NumPy Pandas Matplotlib Scikit - Learn
Getting Started with Git/Github
What is Git/GitHub?
Git is a version control system: it is essentially a tool that keeps track of file history. A repository, or a repo, is a place where files and their histories are stored.
Github is a Git cloud service where you can access repositories.
Why use Git?
Git helps developers collaborate on code. It keeps a record of all the changes made so we can go back in history if there is faulty code. Each person can work on the code in their own separate branch, then commit any changes they make.
Install Git
To check whether you have Git installed, open a Terminal window and type git --version
. If it is installed, you should have at least version 2.x. If it is not installed, go to the downloads page to install it.
Forking a Repository
Forking a repository copies the source code to a new repository, where you can make your own separate changes. To fork, go to the repository website and click “Fork” on the top right.
Then, click “Create Fork”.
Cloning a Repository
Now that you have a fork of the repository, you can now save the code to your local computer by cloning it.
- To clone a repository, first go to your forked repository and copy the URL address. It should look something like:
https://github.com/MY_USERNAME/Tritonhack2024-ML-Starter-Kit
- Open a Terminal window and type
git clone
, then copy and paste your URL. Hit enter. - Success! It should say,
Cloning into…
andUnpacking into…
Additional Information
Files: .gitignore
Sometimes we want to tell Git to ignore certain files in our project. For example, we may have temporary or log files that we don’t want to commit every time. In this case, our repository has a .gitignore
file that will list what files to ignore.
For example, having *.log
in .gitignore
will tell Git to ignore any files ending in .log
. Adding temp/
will tell Git to ignore all files in the temp
folder.
Conda
What is Conda?
Conda is a package management system that keeps packages (NumPy, pandas, etc.) compatible with your projects. It is incredibly useful for people working in data science and machine learning because it allows them to use different versions of the same package across different projects.
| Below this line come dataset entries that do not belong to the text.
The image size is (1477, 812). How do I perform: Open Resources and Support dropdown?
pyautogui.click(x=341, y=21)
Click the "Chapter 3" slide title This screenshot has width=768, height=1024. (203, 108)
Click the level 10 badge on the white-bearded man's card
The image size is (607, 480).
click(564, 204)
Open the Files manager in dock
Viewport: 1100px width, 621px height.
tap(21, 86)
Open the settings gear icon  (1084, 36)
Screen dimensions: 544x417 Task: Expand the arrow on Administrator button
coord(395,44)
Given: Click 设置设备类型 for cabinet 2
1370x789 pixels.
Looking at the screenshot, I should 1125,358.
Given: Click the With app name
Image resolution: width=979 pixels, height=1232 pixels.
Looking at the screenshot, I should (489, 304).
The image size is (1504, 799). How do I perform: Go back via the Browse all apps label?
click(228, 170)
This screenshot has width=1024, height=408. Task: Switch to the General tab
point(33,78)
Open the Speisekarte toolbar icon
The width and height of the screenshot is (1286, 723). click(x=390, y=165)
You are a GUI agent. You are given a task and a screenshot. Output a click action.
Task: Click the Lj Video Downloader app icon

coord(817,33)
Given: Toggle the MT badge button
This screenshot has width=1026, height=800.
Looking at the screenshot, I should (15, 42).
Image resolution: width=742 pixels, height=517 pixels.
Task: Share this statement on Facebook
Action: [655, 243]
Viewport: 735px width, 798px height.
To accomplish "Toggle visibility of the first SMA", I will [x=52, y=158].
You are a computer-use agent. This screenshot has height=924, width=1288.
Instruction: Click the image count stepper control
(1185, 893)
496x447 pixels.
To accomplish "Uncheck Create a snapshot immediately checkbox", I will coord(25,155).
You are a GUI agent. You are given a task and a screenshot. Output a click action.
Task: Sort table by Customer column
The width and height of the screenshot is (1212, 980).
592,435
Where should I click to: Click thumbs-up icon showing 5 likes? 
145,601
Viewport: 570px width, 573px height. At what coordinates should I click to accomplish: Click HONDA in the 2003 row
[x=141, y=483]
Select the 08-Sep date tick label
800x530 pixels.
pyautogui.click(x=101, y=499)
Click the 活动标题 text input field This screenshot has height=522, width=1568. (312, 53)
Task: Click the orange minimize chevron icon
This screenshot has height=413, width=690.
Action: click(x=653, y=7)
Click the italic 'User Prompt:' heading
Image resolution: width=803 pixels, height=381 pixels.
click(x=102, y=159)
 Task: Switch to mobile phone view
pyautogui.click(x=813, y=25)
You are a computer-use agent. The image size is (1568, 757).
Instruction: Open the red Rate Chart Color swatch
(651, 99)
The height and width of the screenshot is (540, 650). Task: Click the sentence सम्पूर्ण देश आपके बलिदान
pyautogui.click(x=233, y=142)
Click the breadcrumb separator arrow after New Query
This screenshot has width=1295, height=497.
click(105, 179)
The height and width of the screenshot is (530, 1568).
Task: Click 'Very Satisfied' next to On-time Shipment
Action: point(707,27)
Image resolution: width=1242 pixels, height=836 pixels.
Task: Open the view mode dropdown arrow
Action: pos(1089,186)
The software you will download, Miniconda, will include Conda, Python, and some functional packages.
Installing Miniconda for Windows
First, go to this link. Once you’re there, click on “Miniconda Installer for Windows” as shown below:
This should take you to a link with instructions to install Miniconda. Scroll down to the very bottom until you see this:
Copy the text circled in red using Ctrl+C. Next, press the Windows key and search for “Command Prompt”. Open it up, and paste the text into the terminal. It should look like this:
Wait until a line pops up right below the last line that, after the name of your current working directory, reads: del miniconda.exe
. Press Enter, then close the Command Prompt. Next, press the Windows key and search for “Anaconda Prompt”. Once you have found it, open it. It should look like this:
If you’ve made it this far, congratulations! You have finished setting up Miniconda on your WIndows device. Although there doesn’t look like much going on here, you can type “help”, then press Enter to discover a list of commands for Conda.
Installing Miniconda for Mac
- First, go to the Miniconda website at this link.
- Next, click on “macOS graphical installer”
- Click “Download the installer,” circled below.
- Under “Latest Miniconda installer links,” click on one of the two .pkg files, depending on whether you have a M1/M2 Mac or Intel Mac (If you don’t know, click the Apple logo on the top left and click “About This Mac”).
- Once the .pkg file is done downloading, double click on the file in your Downloads folder.
- Answer the prompts on the screen to let the installer download Miniconda.
- Success! After it is done installing, it should say “Thank you for installing Miniconda.”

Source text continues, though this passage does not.